DC's Halloween treat for readers was another four pack of 1-shots pairing DC heroes with Hanna-Barbera characters, rebooted with more realistic appearances.
Running in the back of all four 1-shots was a 4-part Secret Squirrel serial by J. M. DeMatteis & Tom Mandrake, spun off from the back pages of Scooby Apocalypse, where Secret has been replaced by Atom Ant. Anyway, DeMatteis is borrowing an idea from Dial M For Monkey, one of the backup features from Dexter's Laboratory, by teasing a relationship between Secret and Agent Honey Bea, who happens to be the daughter of Secret's long-supposedly dead nemesis, Yellow Pinkie. Monkey, if you'll recall, was hot for his partner, Agent Honeydew, and the diff, of course, is that Monkey couldn't speak English.
Digression over. Seems Pinkie's consciousness has been downloaded into a computer program, and that poses a threat. For a series that was designed as a satire on James Bond and his like, this fails. Without frequent writing partner Keith Giffen, DeMatteis lacks his comic mojo. Pay attention to a subtle homage to the late Mel Blanc, who first gave voice to Secret in 1965.
On to the main events. Deathstroke, The Terminator is paired with Yogi Bear, but it seems the idea of a forest legend teased in the solicitations went out with the wash. Instead, Yogi and mercenary Slade Wilson (Deathstroke) team up to shut down some illegal genetic experiments. Plenty of Laff-a-Lympics call-backs, including the identity of the villains. However, it's a few steps backward for writer Frank Tieri, who apparently geeked out in jamming as many H-B characters from the 50's to the 70's in his story. Mark Teixiera (not the former ballplayer) saves this from being a total fail.

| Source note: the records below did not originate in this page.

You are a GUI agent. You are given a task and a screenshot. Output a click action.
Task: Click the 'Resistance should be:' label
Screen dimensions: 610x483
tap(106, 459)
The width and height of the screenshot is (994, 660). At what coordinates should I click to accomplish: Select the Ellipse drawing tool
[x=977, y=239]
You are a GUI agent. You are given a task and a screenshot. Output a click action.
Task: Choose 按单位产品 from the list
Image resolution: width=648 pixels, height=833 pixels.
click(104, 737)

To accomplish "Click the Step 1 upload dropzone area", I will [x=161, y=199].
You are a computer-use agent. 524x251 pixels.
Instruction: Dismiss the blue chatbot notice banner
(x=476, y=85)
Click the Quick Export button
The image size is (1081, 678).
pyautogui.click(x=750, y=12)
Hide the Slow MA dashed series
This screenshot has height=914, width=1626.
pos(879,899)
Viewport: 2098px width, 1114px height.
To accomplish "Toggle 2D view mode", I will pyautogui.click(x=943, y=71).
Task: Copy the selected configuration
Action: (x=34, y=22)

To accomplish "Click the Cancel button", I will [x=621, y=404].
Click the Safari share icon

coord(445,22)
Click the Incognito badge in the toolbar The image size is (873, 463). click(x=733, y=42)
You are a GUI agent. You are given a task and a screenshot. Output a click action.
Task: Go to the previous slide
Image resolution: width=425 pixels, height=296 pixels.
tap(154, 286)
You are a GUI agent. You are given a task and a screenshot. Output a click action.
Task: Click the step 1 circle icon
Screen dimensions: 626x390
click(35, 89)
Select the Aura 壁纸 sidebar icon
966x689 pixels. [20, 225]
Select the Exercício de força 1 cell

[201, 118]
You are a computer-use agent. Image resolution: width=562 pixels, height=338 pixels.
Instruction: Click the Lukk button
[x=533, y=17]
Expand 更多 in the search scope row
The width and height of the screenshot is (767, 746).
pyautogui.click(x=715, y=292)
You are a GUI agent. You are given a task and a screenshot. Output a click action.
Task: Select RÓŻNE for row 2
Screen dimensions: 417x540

Huckleberry Hound was rebooted as gay in Mark Russell's Snagglepuss Chronicles miniseries, but that doesn't appear to be the case in a 1-shot team-up with Green Lantern (John Stewart), set following the latter's return from Vietnam in the early 70's. Spiritually, it's a prequel to April's Hong Kong Phooey-Black Lightning 1-shot, where HKP was the Vietnam vet. Huck & John discover a common bond in dealing with civil rights issues in the early 70's. Scott Lobdell has recast Huck as a stand-up comic, and I'd venture to say that Lobdell topped his work on Flash-Speed Buggy back in April. Cue the Motown soundtrack!
Nightwing teams with Magilla Gorilla. Instead of being perpetually being up for sale at a pet shop, Magilla is rebooted as a big time TV & movie star, framed for the murder of his manager. Keep an eye open for some surprise guests.
Unfortunately, publisher Dan DiDio proved again why his detractors call him DiDiot. His attempt at putting Superman & Top Cat together as a team comes off as a farce that could've subbed out Supes for, oh, I don't know, Birdman, maybe? Or The Impossibles? A sentient plant sounds like something right out of the Impossibles' playbook. DiDiot's script is all over the joint, and not in a good way. No sign of TC's gang, either, as this appears to be a follow-up to TC arriving in the DCU last year for a quick meeting with Batman.
Staying on the Super-beat, the producers of Supergirl have found who they think is the ideal man to play Lex Luthor.
Jon Cryer has been popping up lately on NCIS, keeping him busy after Two & A Half Men ended its run. Hey, he can't be worse than Jesse Eisenberg, who just didn't look right as Luthor in two go-rounds on the big screen. Look for Cryer to make his debut on the show after the holiday break.
Marvel's Agents of S.H.I.E.L.D. won't be back until after the next "Avengers" movie comes out next spring, but ABC, perhaps at the request of corporate parent Disney, has renewed the show already for a 7th season, likely in 2020. Just when you think ABC wants to veer away from the Marvel Universe, they get dragged back in. They're also working with Allan Heinberg on a female-centric Marvel series, yet to be determined.